Thoughts on BCTF and BC Provincial Government

Let me start by making myself clear. While most students would stand on the side of the teachers and support their cause, I am not an advocate of the teachers’ decisions, nor am I a supporter of the government’s actions. And I’ll tell you exactly why that is.

In case you’ve been living under a rock for the past few months (perhaps even years), the BCTF and the BC provincial government have been at war for the sake of increased wages and for a few other supplementary benefits: smaller class sizes, funding for educational material, etcetera. And just like a hefty amount of other labour disputes, it resulted in a strike. But the problem is not so much the strike; that would be far too simple of an issue to resolve. The strike is only the result of the bigger conflict behind the scenes.

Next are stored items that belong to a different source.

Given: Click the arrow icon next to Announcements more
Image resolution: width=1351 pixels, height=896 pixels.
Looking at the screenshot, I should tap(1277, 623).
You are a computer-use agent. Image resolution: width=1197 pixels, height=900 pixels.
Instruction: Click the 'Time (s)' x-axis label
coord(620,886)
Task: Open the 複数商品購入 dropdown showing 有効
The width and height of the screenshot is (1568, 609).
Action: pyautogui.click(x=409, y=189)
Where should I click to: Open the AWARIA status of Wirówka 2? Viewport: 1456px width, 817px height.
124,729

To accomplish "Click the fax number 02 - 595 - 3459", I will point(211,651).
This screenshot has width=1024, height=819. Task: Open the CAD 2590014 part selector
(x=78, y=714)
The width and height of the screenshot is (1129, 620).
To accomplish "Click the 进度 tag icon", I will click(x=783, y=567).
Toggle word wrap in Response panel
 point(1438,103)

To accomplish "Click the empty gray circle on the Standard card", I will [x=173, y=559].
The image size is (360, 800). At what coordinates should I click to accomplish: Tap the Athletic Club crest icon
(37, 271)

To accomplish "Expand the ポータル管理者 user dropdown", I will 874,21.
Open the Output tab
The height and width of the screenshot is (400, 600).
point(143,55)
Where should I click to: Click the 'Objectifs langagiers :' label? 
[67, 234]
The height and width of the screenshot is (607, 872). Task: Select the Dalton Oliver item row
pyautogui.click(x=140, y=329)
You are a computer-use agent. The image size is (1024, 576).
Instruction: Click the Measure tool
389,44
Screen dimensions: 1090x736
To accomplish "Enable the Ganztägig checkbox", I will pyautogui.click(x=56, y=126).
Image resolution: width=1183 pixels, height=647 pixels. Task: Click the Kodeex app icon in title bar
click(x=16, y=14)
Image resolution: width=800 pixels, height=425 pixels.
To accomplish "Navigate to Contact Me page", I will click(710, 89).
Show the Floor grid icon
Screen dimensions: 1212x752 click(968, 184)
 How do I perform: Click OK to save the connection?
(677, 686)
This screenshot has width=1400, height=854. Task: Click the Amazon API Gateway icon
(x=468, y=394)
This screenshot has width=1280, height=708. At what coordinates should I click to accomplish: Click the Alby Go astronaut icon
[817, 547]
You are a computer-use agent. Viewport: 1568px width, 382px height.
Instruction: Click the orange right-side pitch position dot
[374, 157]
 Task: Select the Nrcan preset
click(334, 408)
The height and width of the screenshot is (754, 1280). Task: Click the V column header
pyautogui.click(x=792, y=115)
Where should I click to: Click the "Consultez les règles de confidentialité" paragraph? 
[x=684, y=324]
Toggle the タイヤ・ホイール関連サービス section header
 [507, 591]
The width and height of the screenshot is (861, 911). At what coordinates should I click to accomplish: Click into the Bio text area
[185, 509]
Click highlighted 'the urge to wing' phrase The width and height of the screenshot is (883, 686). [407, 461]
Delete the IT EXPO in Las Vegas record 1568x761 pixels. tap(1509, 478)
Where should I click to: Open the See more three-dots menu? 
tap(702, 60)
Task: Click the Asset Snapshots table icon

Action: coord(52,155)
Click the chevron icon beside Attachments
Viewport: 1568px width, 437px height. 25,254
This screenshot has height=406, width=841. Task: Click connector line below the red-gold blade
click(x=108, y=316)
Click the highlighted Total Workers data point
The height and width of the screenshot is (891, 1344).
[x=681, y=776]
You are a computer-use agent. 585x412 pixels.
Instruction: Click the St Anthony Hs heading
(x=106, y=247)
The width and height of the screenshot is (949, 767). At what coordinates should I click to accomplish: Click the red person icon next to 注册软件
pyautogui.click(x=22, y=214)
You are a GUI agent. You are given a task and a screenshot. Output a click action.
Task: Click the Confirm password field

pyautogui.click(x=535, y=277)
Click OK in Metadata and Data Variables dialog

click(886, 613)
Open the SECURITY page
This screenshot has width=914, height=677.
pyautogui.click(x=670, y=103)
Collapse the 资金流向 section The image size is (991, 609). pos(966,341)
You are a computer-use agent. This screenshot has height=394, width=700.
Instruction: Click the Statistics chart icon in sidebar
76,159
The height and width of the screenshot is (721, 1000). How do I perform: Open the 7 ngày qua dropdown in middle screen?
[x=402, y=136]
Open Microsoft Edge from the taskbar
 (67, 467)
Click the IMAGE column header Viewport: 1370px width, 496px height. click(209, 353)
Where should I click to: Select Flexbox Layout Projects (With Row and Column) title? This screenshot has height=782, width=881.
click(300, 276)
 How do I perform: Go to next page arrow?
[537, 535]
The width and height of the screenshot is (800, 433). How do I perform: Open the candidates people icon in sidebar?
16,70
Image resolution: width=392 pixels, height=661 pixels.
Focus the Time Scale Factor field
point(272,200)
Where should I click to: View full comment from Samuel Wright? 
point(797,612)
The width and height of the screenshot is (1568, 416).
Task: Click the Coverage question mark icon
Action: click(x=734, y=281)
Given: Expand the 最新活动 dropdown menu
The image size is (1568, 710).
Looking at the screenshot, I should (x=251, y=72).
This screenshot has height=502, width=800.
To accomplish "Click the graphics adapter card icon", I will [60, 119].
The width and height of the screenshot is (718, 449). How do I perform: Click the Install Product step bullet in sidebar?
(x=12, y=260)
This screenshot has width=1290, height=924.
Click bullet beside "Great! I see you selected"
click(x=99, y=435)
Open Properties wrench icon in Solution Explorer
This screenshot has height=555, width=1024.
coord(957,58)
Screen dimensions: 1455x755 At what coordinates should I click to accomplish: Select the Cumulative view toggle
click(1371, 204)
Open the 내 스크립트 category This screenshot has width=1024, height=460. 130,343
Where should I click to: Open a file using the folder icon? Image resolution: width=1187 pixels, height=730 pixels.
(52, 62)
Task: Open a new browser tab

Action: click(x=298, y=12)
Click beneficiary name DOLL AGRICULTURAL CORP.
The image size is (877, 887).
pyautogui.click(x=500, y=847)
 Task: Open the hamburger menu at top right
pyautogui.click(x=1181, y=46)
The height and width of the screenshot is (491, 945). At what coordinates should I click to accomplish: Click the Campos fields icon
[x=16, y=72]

I understand that the BCTF isn’t fighting for wages alone, but I question whether the aforementioned things are truly as important as they make them seem to be; if I’m not mistaken, the majority of the disagreement stems from the gap between the wage increase that the government has offered, and the wage increase that BCTF has demanded. The government has no means of obtaining the extra money that they need in order to satisfy the teachers at this moment in time; granted, this is a result of government actions I will discuss later on. They cannot just print that extra money. While it is reasonable to ask for a raise since everyone deserves a right to live in an area where the price of goods continue to inflate, I certainly do not think that asking for much more than any other public sector asked is in any way reasonable (which the calculation, mind you, is based on the combination of all benefits. I believe that this is the most practical although less ideal way of measuring, as in the end, it all amounts to money). If the government accedes to the demands of this union, all the other unions would, one by one, ask for the same conditions once their respective contracts run out. Needless to say, this would cause quite a bit of financial trouble not only for the government, but also for the taxpayers.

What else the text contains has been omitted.